Abertura da Première Brasil com estreante premiado internacionalmente leva lágrimas ao público carioca

MICHELE GOMES

Colaboração para o UOL, do Rio

A abertura da Première Brasil do Festival do Rio, na noite desta sexta-feira (7), ficou por conta de “Histórias que só existem quando lembradas”, da estreante Julia Murat. Apesar de iniciante, a diretora tem grandes chances na corrida pelo troféu Redentor, já que sua história foi bem recebida em importantes eventos internacionais, como o Festival de Veneza e no Festival de Cinema de San Sebastián, onde ganhou uma menção especial do prêmio Horizontes Latinos.

“Estou torcendo muito para que a reação no Brasil seja parecida com a do exterior. Lá fora, receberam meu filme muito bem. É mais difícil trabalhar em casa, porque você está muito próximo de quem pode criticar. Meu nervosismo é maior por apresentar aqui do que em festivais internacionais. O Festival do Rio é muito especial, porque é a minha casa; foi onde vi quase todos os filmes e onde me formei”, disse Julia ao UOL, pouco antes de seu filme ser apresentado no Cinema Odeon.

A sessão, prevista para 21h45, começou com um atraso de cerca de 30 minutos, mas ganhou justificativa de Julia: “Eu vou quebrar o protocolo que diz que as apresentações devem ser breves, porque é meu primeiro Festival do Rio”. A diretora convidou toda equipe e elenco ao palco e fez um discurso emocionado.

“Dedico este filme ao meu pai, que despertou em mim a curiosidade sobre a região de onde vem nossa família. E à minha mãe, Lucia (Murat), que é produtora executiva deste filme e me ensinou muito”, completou a diretora para uma plateia ansiosa por seu trabalho, que lotava o tradicional cinema carioca.

O elenco é composto por atores profissionais e moradores do Vale do Paraíba, onde a narrativa é desenhada. Os protagonistas Madalena (Sonia Guedes), Antonio (Luiz Serra) e Rita (Lisa Favero) contracenam com os personagens locais, mergulhados no contexto da região, como “Feijão”. É dele, aliás, a frase que mais provocou gargalhadas no público.
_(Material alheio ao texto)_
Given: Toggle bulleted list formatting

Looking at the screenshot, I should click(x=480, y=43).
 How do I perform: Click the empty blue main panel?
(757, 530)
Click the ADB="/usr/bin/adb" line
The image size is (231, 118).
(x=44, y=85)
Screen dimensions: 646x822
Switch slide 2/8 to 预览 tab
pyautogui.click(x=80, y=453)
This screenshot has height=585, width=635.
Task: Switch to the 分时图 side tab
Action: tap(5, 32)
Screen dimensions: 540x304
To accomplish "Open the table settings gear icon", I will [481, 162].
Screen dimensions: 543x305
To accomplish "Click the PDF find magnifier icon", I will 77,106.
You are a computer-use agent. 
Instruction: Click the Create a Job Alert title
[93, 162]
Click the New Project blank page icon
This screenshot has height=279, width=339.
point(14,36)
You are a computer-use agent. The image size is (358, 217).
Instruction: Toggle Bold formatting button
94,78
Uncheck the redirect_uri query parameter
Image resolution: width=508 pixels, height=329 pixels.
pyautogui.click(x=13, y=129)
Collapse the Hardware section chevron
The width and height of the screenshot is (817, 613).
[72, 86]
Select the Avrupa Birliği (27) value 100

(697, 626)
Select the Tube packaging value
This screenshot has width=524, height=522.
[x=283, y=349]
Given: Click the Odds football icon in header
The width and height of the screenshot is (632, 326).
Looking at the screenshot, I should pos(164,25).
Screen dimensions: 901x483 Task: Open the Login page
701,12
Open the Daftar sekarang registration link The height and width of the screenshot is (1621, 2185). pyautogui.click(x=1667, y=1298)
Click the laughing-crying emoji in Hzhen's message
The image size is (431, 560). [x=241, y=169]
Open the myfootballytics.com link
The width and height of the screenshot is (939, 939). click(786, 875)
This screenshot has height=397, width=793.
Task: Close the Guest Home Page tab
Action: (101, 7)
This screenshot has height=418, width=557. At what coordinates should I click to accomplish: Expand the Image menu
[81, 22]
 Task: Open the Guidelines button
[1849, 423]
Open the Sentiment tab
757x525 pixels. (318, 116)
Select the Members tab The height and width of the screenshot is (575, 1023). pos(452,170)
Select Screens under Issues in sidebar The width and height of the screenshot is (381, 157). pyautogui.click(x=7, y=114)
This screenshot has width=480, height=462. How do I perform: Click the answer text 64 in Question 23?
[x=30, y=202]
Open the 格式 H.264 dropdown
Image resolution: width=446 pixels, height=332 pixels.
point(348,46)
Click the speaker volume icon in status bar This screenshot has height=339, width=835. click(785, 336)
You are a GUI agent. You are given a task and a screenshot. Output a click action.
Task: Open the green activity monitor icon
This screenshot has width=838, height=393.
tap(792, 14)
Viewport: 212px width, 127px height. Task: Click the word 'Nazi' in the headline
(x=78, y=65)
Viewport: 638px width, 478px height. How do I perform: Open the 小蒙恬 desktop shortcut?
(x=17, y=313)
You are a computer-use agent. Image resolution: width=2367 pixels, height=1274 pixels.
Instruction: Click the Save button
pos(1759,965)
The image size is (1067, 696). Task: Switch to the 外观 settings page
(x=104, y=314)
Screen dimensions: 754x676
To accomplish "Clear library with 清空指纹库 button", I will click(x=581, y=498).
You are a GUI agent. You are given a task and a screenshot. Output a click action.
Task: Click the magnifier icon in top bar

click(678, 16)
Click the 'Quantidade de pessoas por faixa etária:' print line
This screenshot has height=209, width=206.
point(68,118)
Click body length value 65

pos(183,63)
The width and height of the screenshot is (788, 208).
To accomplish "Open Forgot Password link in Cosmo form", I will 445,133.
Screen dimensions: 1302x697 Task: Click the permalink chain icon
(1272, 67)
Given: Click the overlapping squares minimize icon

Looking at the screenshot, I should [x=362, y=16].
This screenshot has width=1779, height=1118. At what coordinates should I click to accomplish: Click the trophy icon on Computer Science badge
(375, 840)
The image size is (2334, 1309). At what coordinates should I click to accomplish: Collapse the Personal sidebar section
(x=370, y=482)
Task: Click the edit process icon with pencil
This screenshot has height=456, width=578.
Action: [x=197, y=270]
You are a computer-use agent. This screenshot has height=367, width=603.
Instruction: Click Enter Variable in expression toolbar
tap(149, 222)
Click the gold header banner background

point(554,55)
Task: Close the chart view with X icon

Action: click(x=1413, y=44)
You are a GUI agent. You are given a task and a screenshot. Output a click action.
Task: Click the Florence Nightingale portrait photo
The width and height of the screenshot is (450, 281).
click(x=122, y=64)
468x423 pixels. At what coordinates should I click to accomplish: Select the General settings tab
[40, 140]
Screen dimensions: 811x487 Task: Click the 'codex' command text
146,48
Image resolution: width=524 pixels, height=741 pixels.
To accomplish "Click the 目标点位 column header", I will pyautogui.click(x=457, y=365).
Em determinado momento, ele oferece cachaça à jovem fotógrafa que está passando um tempo na deserta e melancólica cidade e complementa com um galanteio “Eu sou velho, mas ainda dou um caldo”.

Apesar das gargalhadas, o filme passa longe da comédia. Muito aplaudido ao fim da apresentação, foi possível ver gente de todas as idades enxugando algumas tímidas lágrimas em momentos determinantes da narrativa. Mas e qual a “história que só existe quando lembrada” preferida de Julia Murat? Com os olhos fixados no horizonte e um largo sorriso no rosto, ela responde:

“A minha memória da sessão apresentada em Toronto, porque o público era formado prioritariamente de idosos, que se emocionaram muito com a história. Foi uma das coisas mais bonitas que eu já vivi”.

Depois da calorosa recepção à história no Brasil e no mundo é importante seguir os passos desta jovem cineasta. Apesar de estar começando a trabalhar seu primeiro grande projeto, Julia já tem planos para um futuro próximo.

“Estou começando a tocar um projeto sobre o romance entre uma dançarina e um escritor. Quero trabalhar a ideia da pose com o movimento”, finalizou.